In 1990, Nicaraguans elected Violeta Chamorro. The economy did not revive and the Sandinistas were not completely ruled out, but civil war was over at last. Ortega proved to be the ultimate comeback president, and was elected again in 2007 and remains in power ever since. Although no longer a hardline socialist, his leftist policies are still being frowned upon in Washington and relations with regimes like Cuba, Venezuela and Russia remain warm.
Military aviation in Nicaragua can be traced back as far as 1920 when four Curtiss JN-2s were acquired, although it was not until 1936 that the Cuerpo de Aviacion (aviation corps) of the National Guard was formed. Just two years later the name of the air corps was changed to Fuerza Aérea de la Guardia Nacional on 9 June 1938. By July 1942 lend-lease funds accounted for the delivery of more aircraft from the USA. After Nicaragua signed the Rio Treaty in 1947 it received its first combat aircraft, a batch of twelve P-47 Thunderbolts. By that time the force was known as Fuerza Aérea de Nicaragua (FAN). In 1957, was broke out with Honduras over the Mesquita region. A cease-fire was reached and the Coco-river was recognized as the border between the two countries. The jet era started in 1962, when six T-33As were delivered.

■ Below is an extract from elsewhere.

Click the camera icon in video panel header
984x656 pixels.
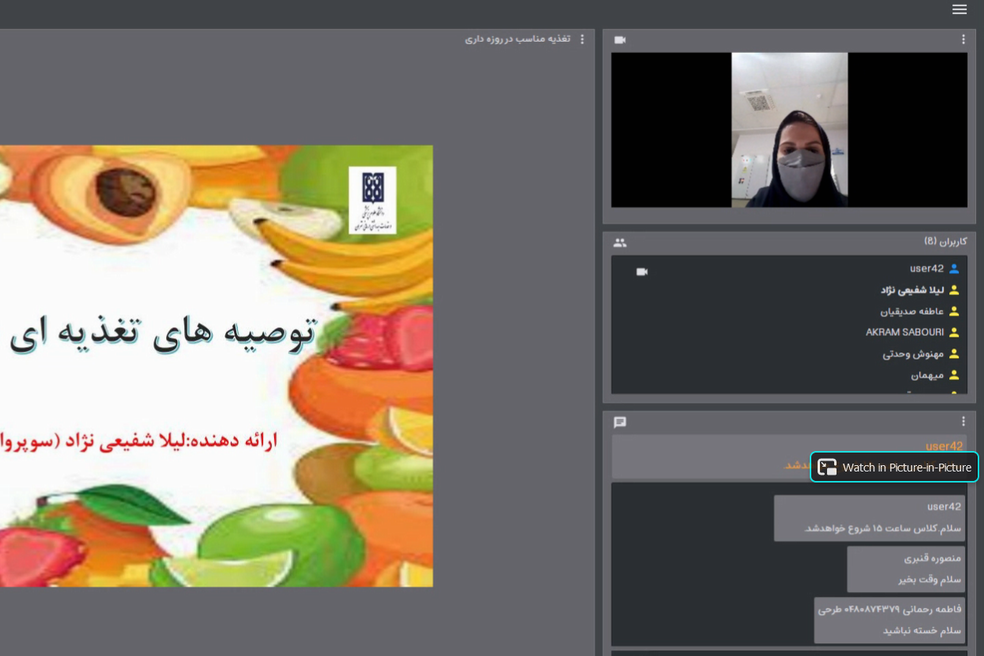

From 1978, full scale civil war broke out when FSLN-revolutionaries tried to overthrow the Somozo dynasty. The rebels were assisted by a fleet of various transports bringing in weapons and ammunitions. In the seventies, the FAN main additions were transport aircraft, like DHC-3 Otters and CASA 212 Aviocars. When Somoza finally fled the country in July 1979, five T-33As, one B-26, six T-28s, six Cessna 337s, two CASA 212s, three C-47s, two IAI201 Aravas, one Huey, three S-58Ts, four OH-6As and various Cessnas and Pipers were left behind. On 18 September 1979 the new Sandinist government set up the Fuerza Aérea Sandinista and took over the inventory.

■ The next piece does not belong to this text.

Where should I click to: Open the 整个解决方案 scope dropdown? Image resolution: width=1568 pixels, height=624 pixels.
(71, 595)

As soon as 1980, the Sandinist government sent cadets to Bulgaria for pilots training. Russian and Cuban advisors and construction teams were flown in to expand the military infrastructure, One large new airbase was constructed north of Managua near Punte Huete, in order to receive MiG-21s. Large numbers of Mi-8 and Mi-25 assault and combat helicopters were delivered in the eighties, although a great many were lost. Contra rebels built up a considerable air force, containing C-47s, C-123s, Cessna 337s, Pipers and various helicopters. In 1990, the air force was renamed Fuerza Aérea Nicaraguënse after the conflict had ended.

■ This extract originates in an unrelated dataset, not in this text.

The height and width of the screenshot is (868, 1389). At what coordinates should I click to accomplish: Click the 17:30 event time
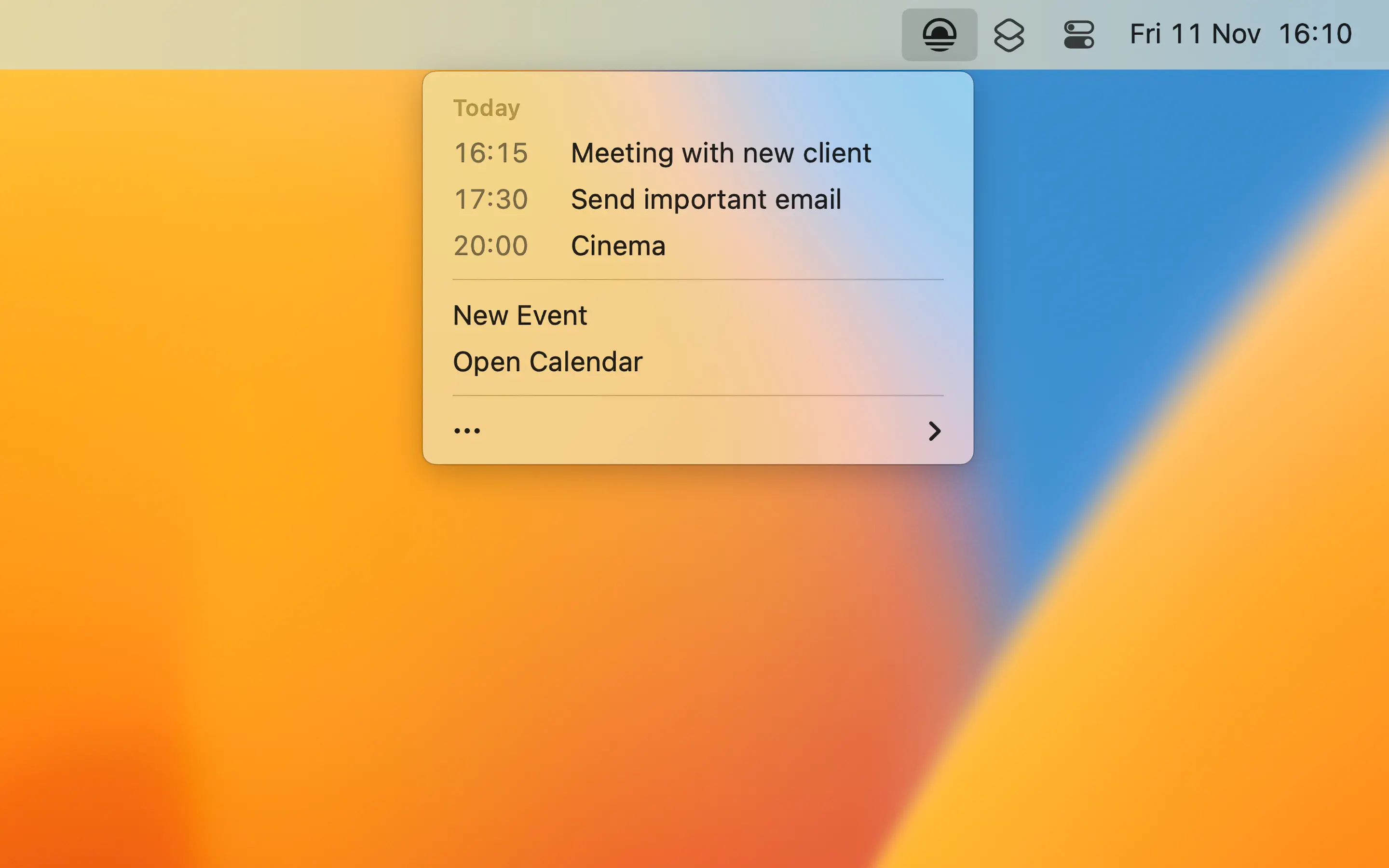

In 1992, several surviving Mi-17s and Mi-25s and were sold to Peru and only about ten Mi-17s remain in service. The name of the air force changed again in 1995 to Fuerza Aérea - Ejército de Nicaragua The air force currently has only two operational squadrons, a fraction of its size in the eighties. Very few aircraft were received after 1990. The Escuadrón de Transporte operates the two An-26s, which were received from Russia in 2017, and the sole surviving An-2. The Escuadrón de Ala Rotativa operates the remaining Mi-17s, two modern Mi-171s were acquired for VIP duties in 2009.